## TASK DETAILS
Only the lines from the one holding "Model 6 – Mixed scheme (114, 187)" to the final line of the material below belong in the answer, transcribed exactly.
+ + +
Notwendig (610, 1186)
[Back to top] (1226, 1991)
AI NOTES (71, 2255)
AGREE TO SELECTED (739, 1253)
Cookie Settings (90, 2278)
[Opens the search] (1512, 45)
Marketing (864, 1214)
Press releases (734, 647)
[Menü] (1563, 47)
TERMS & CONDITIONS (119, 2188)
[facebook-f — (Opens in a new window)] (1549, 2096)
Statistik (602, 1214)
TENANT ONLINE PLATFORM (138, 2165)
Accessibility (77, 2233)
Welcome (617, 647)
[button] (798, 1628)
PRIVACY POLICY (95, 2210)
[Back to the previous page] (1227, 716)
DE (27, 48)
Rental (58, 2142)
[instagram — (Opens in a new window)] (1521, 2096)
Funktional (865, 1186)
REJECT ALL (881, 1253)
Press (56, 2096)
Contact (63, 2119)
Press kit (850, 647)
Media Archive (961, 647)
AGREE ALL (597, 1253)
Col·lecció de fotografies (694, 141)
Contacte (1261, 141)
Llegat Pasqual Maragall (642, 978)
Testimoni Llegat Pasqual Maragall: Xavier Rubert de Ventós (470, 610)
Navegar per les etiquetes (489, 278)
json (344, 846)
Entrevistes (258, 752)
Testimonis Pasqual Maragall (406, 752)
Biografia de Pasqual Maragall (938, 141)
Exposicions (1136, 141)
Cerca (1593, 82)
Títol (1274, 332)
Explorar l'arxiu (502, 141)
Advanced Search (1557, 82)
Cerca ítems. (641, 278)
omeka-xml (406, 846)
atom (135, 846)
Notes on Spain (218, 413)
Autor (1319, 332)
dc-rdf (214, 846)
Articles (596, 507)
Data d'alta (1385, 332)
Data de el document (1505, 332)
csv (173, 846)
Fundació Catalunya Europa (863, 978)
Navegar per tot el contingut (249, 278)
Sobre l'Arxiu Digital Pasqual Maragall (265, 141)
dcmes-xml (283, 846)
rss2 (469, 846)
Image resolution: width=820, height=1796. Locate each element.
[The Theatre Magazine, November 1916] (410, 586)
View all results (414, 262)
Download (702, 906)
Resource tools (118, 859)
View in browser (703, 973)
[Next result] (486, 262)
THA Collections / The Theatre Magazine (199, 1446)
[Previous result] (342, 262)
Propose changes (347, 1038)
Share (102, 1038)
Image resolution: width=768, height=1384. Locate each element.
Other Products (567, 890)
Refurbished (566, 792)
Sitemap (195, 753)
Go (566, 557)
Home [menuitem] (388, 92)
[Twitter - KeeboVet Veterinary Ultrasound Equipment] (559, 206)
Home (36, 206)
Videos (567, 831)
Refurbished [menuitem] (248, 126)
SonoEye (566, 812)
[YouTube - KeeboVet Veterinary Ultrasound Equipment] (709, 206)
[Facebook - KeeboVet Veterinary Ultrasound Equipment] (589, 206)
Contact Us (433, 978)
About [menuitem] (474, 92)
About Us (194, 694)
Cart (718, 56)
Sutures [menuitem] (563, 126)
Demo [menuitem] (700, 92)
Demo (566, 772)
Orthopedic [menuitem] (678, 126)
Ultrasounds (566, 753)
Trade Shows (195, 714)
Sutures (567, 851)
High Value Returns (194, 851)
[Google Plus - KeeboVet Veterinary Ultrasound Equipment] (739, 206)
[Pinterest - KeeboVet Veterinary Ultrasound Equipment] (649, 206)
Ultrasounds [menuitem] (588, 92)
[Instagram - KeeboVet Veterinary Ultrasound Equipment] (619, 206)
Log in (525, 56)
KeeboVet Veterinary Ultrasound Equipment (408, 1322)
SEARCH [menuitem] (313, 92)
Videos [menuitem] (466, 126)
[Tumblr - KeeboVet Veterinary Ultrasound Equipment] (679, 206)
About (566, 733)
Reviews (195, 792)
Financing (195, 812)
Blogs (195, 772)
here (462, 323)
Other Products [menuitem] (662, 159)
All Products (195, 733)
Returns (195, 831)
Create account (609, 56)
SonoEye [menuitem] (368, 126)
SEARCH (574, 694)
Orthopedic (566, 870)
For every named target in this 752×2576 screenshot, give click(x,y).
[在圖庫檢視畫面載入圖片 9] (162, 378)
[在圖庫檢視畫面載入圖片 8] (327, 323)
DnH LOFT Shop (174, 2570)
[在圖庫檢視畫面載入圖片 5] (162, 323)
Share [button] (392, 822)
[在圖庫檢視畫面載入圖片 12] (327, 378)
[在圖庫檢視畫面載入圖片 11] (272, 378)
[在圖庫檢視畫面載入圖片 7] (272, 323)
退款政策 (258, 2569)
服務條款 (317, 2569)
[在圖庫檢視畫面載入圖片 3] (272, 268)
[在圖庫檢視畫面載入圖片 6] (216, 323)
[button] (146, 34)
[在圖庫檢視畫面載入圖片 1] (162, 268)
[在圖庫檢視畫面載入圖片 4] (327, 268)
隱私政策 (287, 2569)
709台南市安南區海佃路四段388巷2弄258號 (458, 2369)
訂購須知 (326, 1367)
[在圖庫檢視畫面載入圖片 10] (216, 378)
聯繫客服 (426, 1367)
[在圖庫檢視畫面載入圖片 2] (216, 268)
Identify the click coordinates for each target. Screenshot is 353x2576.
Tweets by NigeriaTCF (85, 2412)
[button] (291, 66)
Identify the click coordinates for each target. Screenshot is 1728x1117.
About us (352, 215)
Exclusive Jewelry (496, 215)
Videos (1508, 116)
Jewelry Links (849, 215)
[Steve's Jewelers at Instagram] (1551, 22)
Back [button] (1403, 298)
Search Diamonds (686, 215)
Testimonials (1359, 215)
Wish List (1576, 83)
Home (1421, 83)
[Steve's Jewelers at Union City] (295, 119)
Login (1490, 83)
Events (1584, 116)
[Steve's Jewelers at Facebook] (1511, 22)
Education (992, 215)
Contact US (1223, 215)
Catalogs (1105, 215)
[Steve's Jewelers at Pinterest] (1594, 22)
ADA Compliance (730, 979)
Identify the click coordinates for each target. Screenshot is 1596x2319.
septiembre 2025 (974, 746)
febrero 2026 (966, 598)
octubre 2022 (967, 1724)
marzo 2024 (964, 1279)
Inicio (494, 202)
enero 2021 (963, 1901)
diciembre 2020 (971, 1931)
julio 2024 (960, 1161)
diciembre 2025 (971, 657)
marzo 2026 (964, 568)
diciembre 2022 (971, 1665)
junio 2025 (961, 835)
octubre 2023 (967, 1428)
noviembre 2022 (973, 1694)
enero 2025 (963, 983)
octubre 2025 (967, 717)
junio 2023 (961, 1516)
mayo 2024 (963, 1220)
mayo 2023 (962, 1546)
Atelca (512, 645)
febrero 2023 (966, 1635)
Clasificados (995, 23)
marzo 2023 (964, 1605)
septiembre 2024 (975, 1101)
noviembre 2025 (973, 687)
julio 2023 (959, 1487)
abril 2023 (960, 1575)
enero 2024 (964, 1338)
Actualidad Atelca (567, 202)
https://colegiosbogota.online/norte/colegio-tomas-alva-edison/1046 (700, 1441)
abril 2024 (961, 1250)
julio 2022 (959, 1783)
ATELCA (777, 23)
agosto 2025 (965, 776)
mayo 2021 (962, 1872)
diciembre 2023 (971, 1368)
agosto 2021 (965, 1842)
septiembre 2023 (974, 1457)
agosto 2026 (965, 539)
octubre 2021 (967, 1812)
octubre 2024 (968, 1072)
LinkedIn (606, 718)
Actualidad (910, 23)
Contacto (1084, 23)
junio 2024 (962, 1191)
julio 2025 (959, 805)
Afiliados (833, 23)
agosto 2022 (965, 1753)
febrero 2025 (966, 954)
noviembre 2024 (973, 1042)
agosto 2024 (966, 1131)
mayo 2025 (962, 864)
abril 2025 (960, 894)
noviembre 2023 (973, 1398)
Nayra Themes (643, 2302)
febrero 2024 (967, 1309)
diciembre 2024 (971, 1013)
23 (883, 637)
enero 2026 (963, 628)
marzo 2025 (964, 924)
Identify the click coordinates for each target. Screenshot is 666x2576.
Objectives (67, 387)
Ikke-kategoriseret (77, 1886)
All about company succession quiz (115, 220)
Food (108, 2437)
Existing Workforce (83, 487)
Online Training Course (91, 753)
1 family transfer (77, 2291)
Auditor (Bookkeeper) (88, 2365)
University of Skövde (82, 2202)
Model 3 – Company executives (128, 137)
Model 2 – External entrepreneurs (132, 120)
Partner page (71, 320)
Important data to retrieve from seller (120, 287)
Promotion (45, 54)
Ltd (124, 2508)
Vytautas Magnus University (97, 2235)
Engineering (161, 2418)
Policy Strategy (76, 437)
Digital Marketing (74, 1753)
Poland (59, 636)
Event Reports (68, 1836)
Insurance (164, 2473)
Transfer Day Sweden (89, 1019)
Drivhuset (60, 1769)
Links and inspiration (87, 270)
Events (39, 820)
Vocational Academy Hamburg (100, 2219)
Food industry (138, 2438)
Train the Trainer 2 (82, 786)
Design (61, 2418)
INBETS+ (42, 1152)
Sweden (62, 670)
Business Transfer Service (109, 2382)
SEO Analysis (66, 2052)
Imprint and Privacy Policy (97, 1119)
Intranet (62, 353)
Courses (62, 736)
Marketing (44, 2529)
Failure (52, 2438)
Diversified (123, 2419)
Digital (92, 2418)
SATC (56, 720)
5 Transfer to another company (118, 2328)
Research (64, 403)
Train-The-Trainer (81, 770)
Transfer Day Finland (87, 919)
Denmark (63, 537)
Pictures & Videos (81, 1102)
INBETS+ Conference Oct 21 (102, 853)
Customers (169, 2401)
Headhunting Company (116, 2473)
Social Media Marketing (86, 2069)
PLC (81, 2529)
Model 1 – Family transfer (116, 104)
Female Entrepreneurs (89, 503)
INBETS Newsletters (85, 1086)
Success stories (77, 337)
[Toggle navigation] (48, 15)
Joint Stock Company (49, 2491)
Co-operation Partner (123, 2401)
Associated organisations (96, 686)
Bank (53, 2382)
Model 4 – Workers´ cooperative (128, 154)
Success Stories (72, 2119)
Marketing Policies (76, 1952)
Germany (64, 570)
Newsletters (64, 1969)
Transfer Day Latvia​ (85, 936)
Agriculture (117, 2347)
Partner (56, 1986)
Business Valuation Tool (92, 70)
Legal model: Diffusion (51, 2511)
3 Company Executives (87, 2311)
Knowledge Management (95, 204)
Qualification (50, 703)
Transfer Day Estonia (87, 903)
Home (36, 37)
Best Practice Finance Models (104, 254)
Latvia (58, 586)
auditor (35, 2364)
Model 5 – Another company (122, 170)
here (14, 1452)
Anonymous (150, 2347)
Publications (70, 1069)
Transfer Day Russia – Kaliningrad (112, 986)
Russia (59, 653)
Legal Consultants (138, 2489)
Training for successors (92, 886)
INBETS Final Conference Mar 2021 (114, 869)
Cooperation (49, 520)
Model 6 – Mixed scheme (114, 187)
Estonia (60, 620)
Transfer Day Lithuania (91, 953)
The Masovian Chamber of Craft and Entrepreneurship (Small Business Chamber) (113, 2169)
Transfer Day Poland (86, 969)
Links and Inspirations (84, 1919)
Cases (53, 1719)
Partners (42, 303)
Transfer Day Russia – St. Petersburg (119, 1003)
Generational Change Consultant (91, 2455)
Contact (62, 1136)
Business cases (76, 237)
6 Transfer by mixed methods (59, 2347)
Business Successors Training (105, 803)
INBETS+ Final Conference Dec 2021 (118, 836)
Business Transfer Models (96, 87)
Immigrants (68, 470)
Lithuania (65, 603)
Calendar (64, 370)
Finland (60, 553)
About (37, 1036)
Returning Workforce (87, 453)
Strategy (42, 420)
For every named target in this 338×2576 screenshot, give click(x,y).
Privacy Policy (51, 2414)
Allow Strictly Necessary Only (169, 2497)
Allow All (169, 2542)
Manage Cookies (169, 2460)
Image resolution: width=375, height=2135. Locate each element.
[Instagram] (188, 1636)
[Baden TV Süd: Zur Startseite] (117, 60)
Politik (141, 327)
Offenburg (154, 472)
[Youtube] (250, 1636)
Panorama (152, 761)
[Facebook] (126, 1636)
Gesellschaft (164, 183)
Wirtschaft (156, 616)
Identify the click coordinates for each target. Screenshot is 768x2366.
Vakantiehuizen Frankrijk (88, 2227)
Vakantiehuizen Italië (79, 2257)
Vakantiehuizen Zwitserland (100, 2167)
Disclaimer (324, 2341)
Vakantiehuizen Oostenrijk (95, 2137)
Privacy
+ + +
## ANSWER SECTION
Model 6 – Mixed scheme (114, 187)
Estonia (60, 620)
Transfer Day Lithuania (91, 953)
The Masovian Chamber of Craft and Entrepreneurship (Small Business Chamber) (113, 2169)
Transfer Day Poland (86, 969)
Links and Inspirations (84, 1919)
Cases (53, 1719)
Partners (42, 303)
Transfer Day Russia – St. Petersburg (119, 1003)
Generational Change Consultant (91, 2455)
Contact (62, 1136)
Business cases (76, 237)
6 Transfer by mixed methods (59, 2347)
Business Successors Training (105, 803)
INBETS+ Final Conference Dec 2021 (118, 836)
Business Transfer Models (96, 87)
Immigrants (68, 470)
Lithuania (65, 603)
Calendar (64, 370)
Finland (60, 553)
About (37, 1036)
Returning Workforce (87, 453)
Strategy (42, 420)
For every named target in this 338×2576 screenshot, give click(x,y).
Privacy Policy (51, 2414)
Allow Strictly Necessary Only (169, 2497)
Allow All (169, 2542)
Manage Cookies (169, 2460)
Image resolution: width=375, height=2135. Locate each element.
[Instagram] (188, 1636)
[Baden TV Süd: Zur Startseite] (117, 60)
Politik (141, 327)
Offenburg (154, 472)
[Youtube] (250, 1636)
Panorama (152, 761)
[Facebook] (126, 1636)
Gesellschaft (164, 183)
Wirtschaft (156, 616)
Identify the click coordinates for each target. Screenshot is 768x2366.
Vakantiehuizen Frankrijk (88, 2227)
Vakantiehuizen Italië (79, 2257)
Vakantiehuizen Zwitserland (100, 2167)
Disclaimer (324, 2341)
Vakantiehuizen Oostenrijk (95, 2137)
Privacy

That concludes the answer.